Research article

ESTIMATING QUALITY OF WELL WATER USING MACHINE LEARNING MODELS – A CASE STUDY FROM INDIA

Gowri Ganesh N.S 1, Venkata Vara Prasad.D 2

Online First: December 07, 2022


Water quality is continuously deteriorating with the release of unprocessed industrial effluents, sewage, and wastewater from the households, agriculture runoff, and untreated wastewater has contaminated the water bodies like rivers, lakes, and ponds which in turn affects the groundwater. The quality of water is being affected by several parameters such as pollution, acid rain, and other chemicals from agriculture runoff which include fertilizers and pesticides which make the water toxic.

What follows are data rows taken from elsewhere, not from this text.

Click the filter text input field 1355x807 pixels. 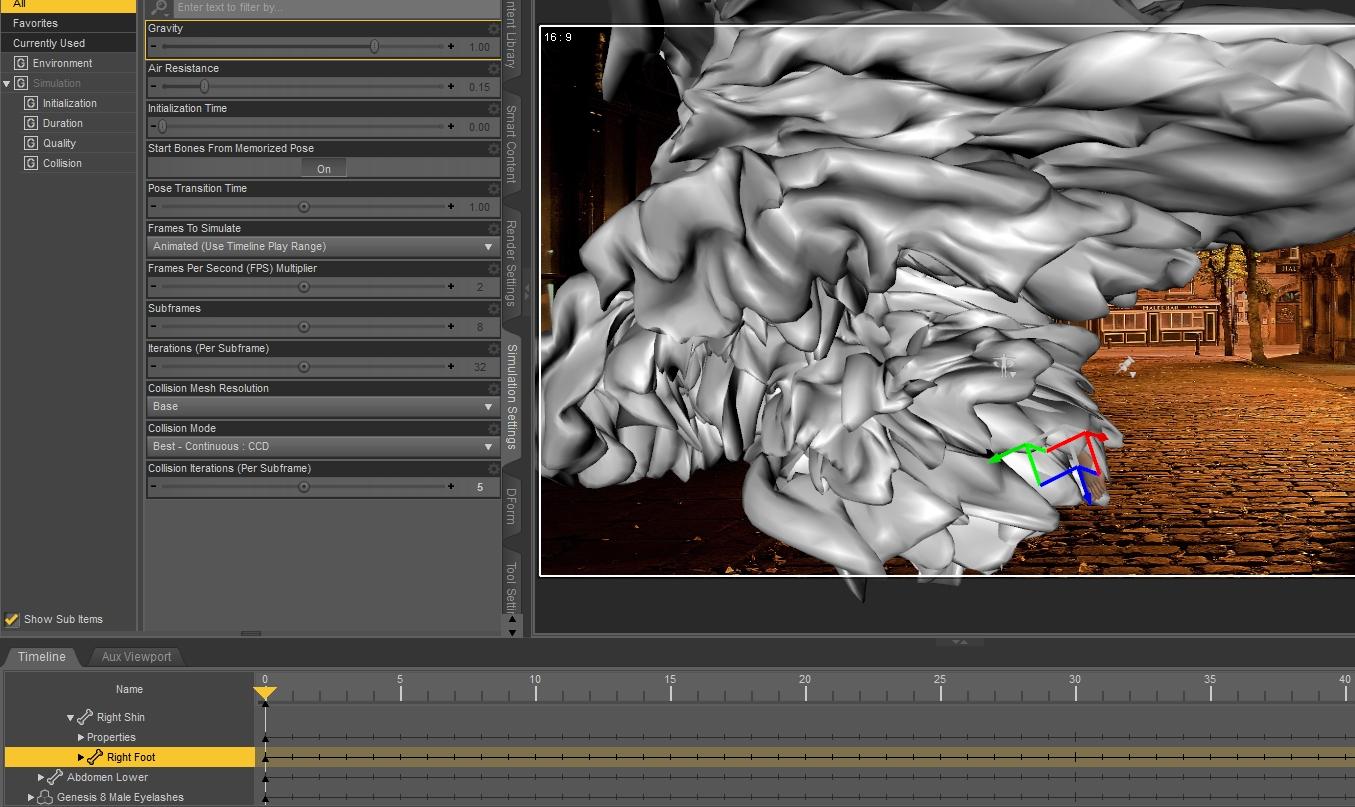click(335, 7)
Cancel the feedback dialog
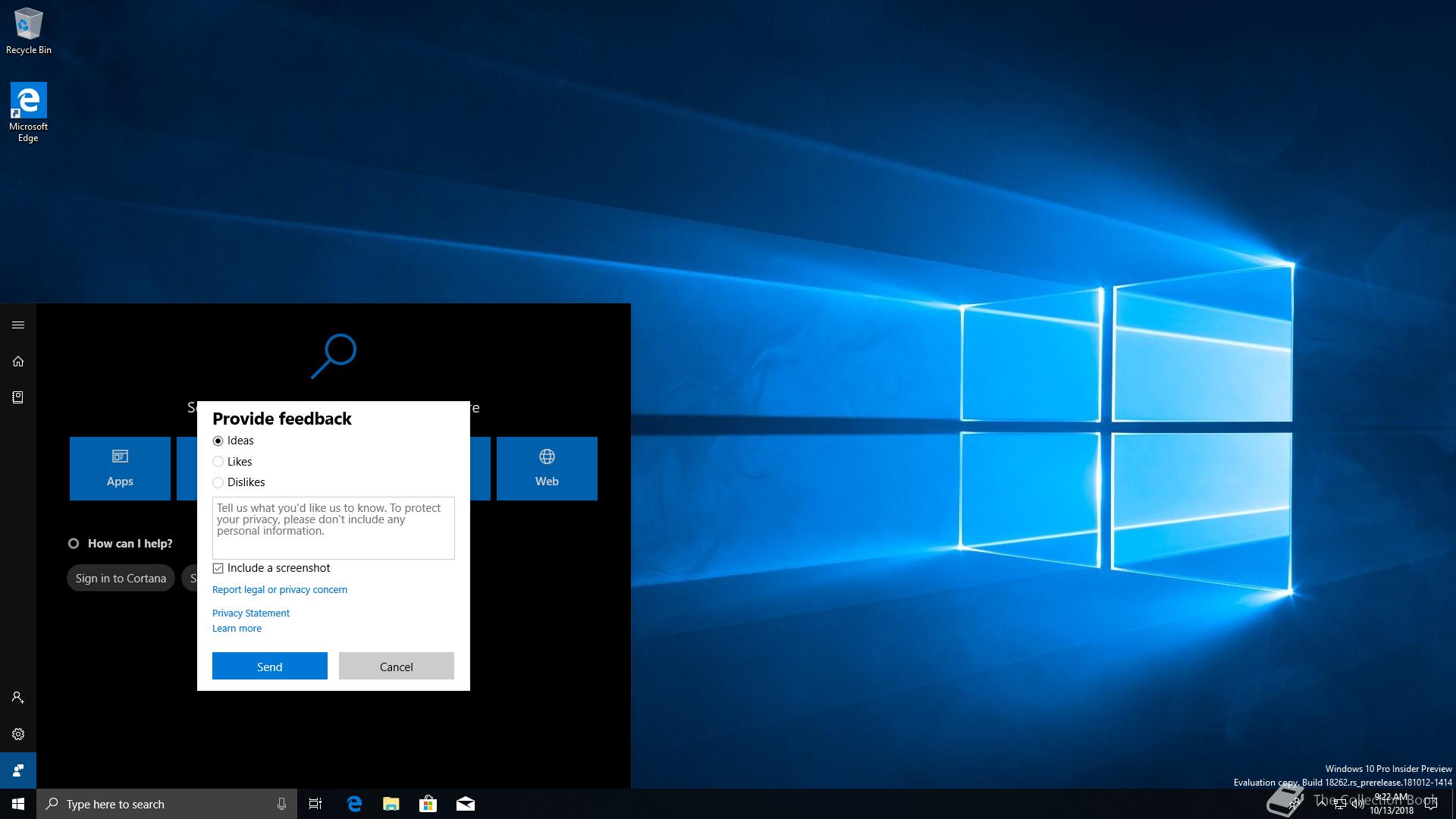1456x819 pixels. [x=396, y=667]
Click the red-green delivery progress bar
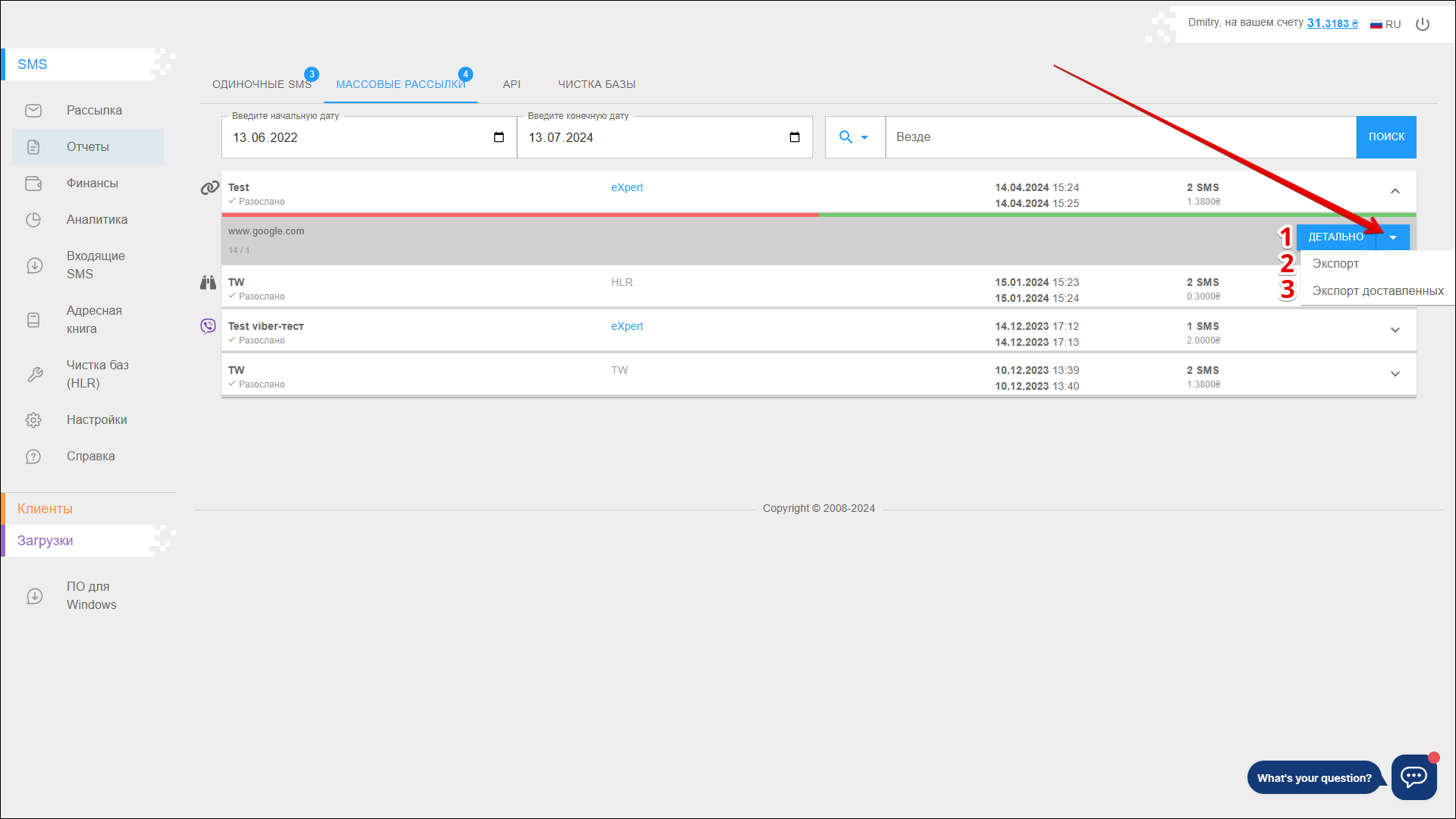The height and width of the screenshot is (819, 1456). [818, 215]
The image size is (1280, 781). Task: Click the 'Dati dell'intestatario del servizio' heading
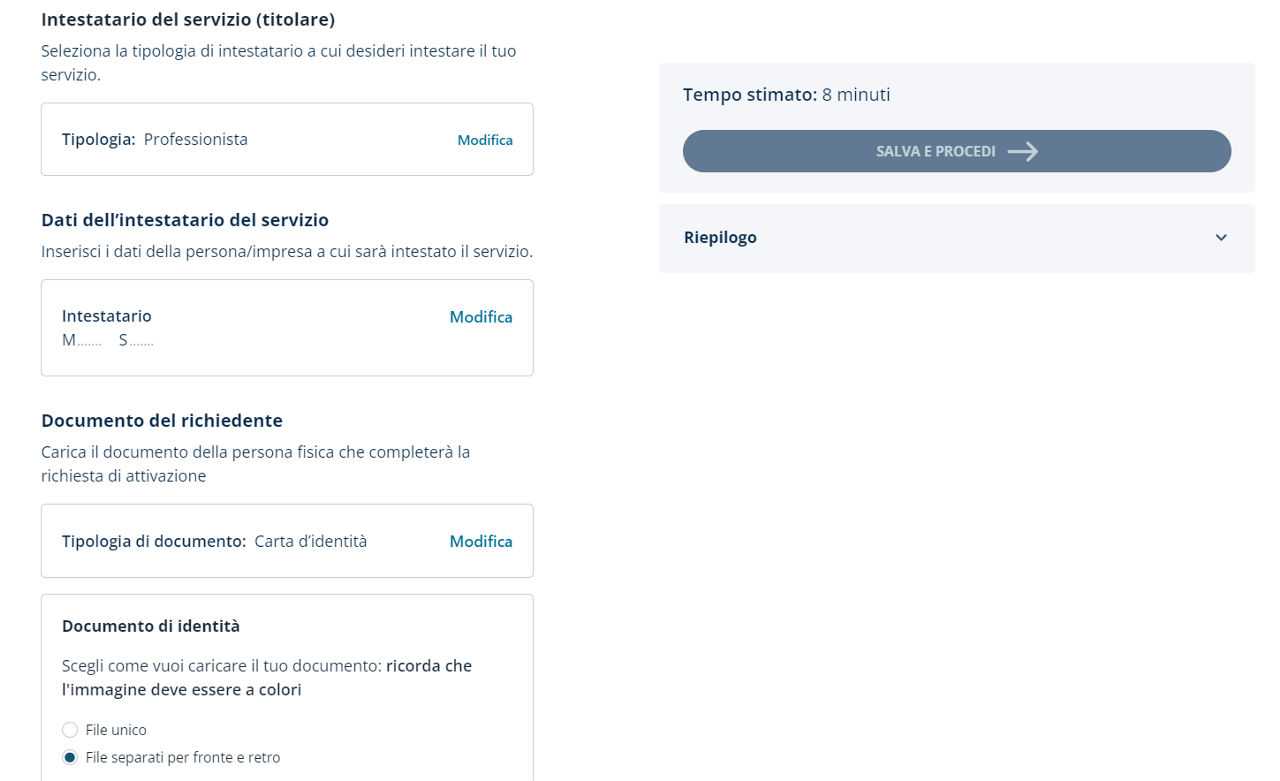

The quality of water that is being taken has a direct effect on the health of a living organism, the consumption of impure water causes various water-borne diseases like cholera, diarrhea and affects child mortality. To overcome these problems, in this project we are going to predict the water quality using various machine learning(ML) algorithms. The training phase includes the usage of various models such as Logistic Regressor (LR), Random Forest(RF), Extra Tree, Decision Tree(DT), Support Vector Machine (SVM), and XG Boost. The models were evaluated and the results of five machine learning models were compared. Out of these five models, Random Forest performed best with prediction accuracy of 98% and precision of 97%.

Keywords

Prediction; Chengalpattu Well Water; Machine Learning; Random Forest; Extra Tree Regressor.